"Reality is merely an illusion, albeit a very persistent one."
~ Albert Einstein
SIMNOS simulates Network Operating Systems interactions. You can simulate network devices like Cisco IOS or Huawei SmartAX interactions over SSH with little effort. This project is mainly intended for testing and development purposes.
Documentation | Examples | Platforms
SIMNOS is an independent project derived from FakeNOS, created by Denis Mulyalin and maintained by Enric Perpinyà Pitarch. After significant divergence in tooling, platforms, and architecture, it was rebranded as SIMNOS to avoid confusion with the upstream project.
AI Transparency: AI-assisted development (Claude Code, Codex, Gemini, etc.) is actively used in this project. All AI-generated changes are reviewed by a human maintainer before merging.

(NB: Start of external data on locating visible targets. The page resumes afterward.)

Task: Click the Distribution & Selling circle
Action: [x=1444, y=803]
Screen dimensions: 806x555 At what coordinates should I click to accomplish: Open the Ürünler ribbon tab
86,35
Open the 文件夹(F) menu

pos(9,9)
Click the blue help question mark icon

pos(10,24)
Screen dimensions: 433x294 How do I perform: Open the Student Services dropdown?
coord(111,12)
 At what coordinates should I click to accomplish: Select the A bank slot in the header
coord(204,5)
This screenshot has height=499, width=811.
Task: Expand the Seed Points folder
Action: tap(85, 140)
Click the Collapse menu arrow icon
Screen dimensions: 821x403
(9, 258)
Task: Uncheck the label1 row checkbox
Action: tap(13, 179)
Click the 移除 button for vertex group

Key differences from FakeNOS:
- Package name:
simnos(on PyPI) - Package manager: uv (migrated from Poetry)
- Linter/Formatter: Ruff (migrated from Black/Pylint)
- Python support: 3.13 / 3.14
- CI: Modernized GitHub Actions workflow
- NOS platforms: 5 additional platforms enabled (brocade_fastiron, ciena_saos, fortinet, juniper_screenos, ruckus_fastiron)

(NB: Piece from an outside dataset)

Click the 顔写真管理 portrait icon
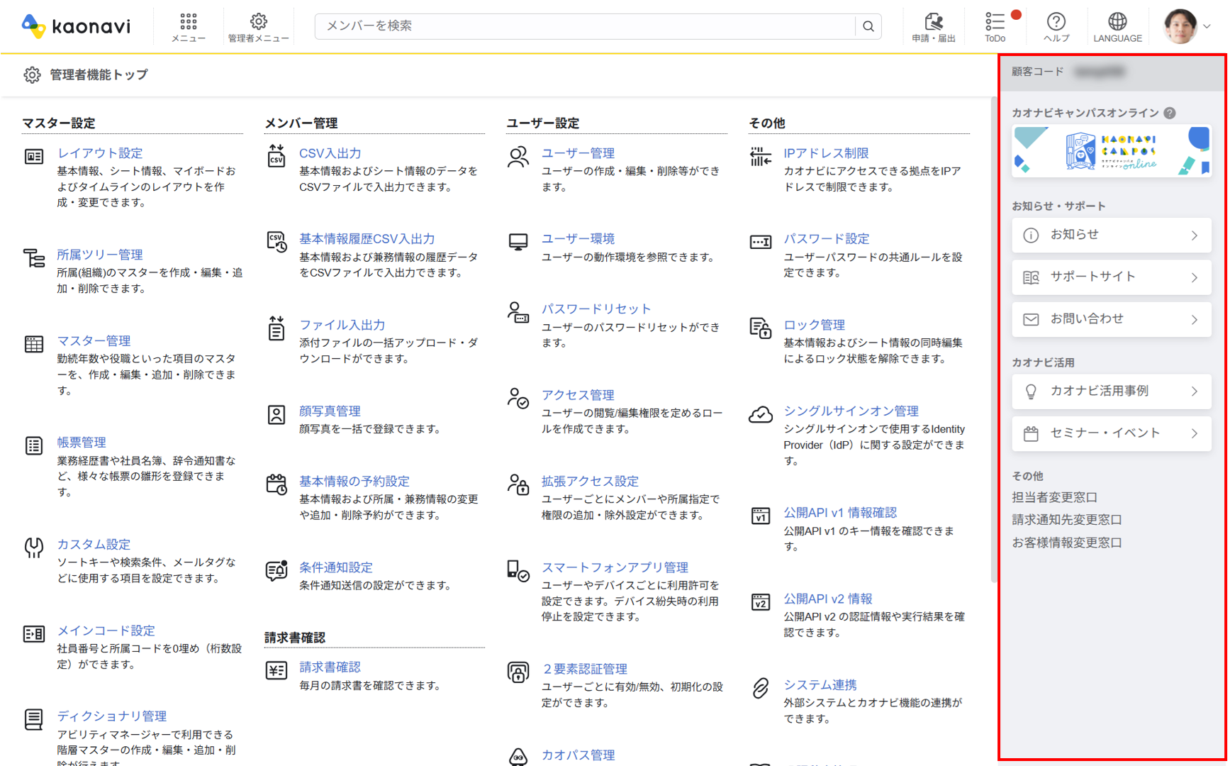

- Paramiko: upgraded to 4.0 with DH Group Exchange server-mode workaround
Crucial aspect of writing applications or scripts for Network Automation is testing, often testing done using physical or virtual instances of network appliances running certain version of Network Operating System (NOS). That approach, while gives best integration results, in many cases carries a lot of overhead to setup, run and tear down as well as putting significant burden on compute and storage resource utilization.
Other approach is to mock underlying libraries methods to fool applications under testing into believing that it is getting output from real devices. That approach works very well for unit testing, but fails to simulate such aspects as connection establishment and handling.

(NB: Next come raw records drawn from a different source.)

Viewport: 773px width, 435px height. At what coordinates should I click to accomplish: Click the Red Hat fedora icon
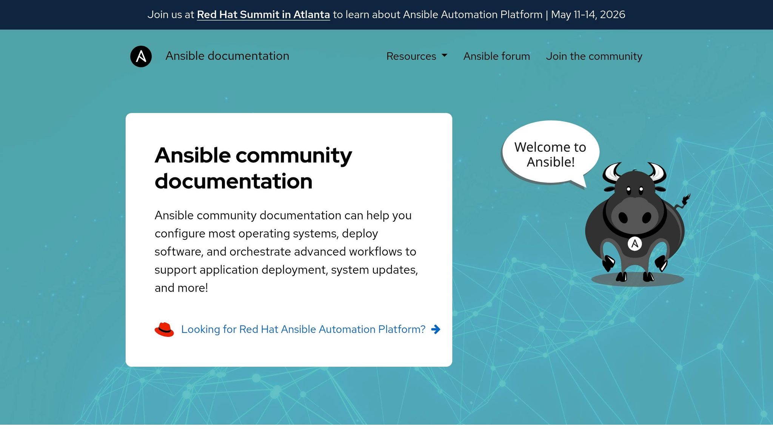[x=165, y=329]
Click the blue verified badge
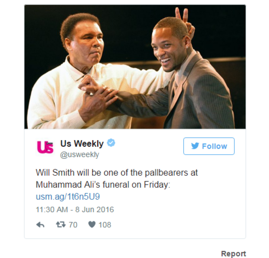Image resolution: width=269 pixels, height=258 pixels. [x=111, y=143]
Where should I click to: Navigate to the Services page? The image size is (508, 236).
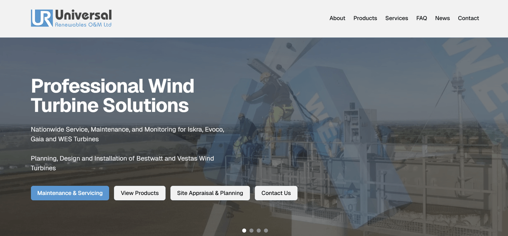tap(396, 18)
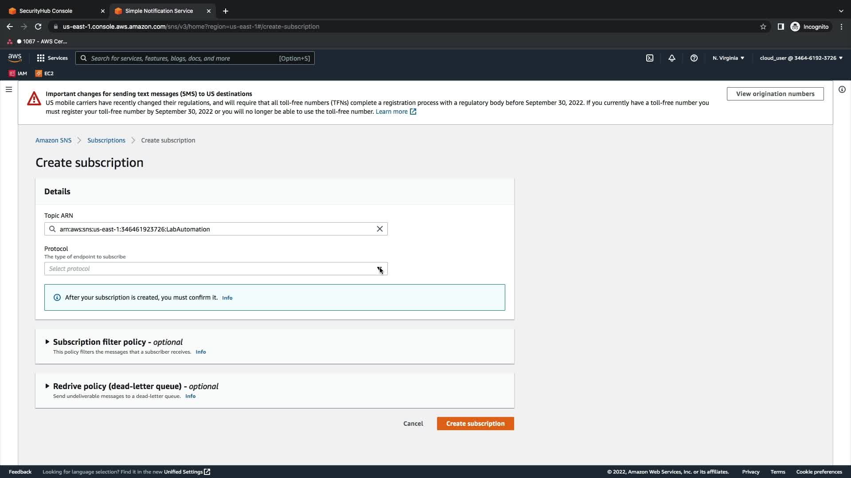Click the AWS logo home icon
851x478 pixels.
(15, 58)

SIMNOS positions itself somewhere in the middle between full integration testing and testing that mocks device interactions. SIMNOS allows to create NOS plugins to produce pre-defined output to test applications behavior while running servers to establish connections with.
SIMNOS can:
- Run thousands of servers to stress test applications
- Simulate Network Operating Systems Command Line Interface (CLI) interactions
- Provide high-level API to create custom NOS plugins
- Run in docker container to simplify integration with your infrastructure
- Make use of SIMNOS CLI tool for quick run and prototype simulations
- Works on Windows, Mac and Linux under Python 3.13 and 3.14
Send input and get the output - this is how we interact with many Network Operating Systems, SIMNOS allows to pre-define the output to sent in response to certain input commands, making it ideal for isolated feature testing.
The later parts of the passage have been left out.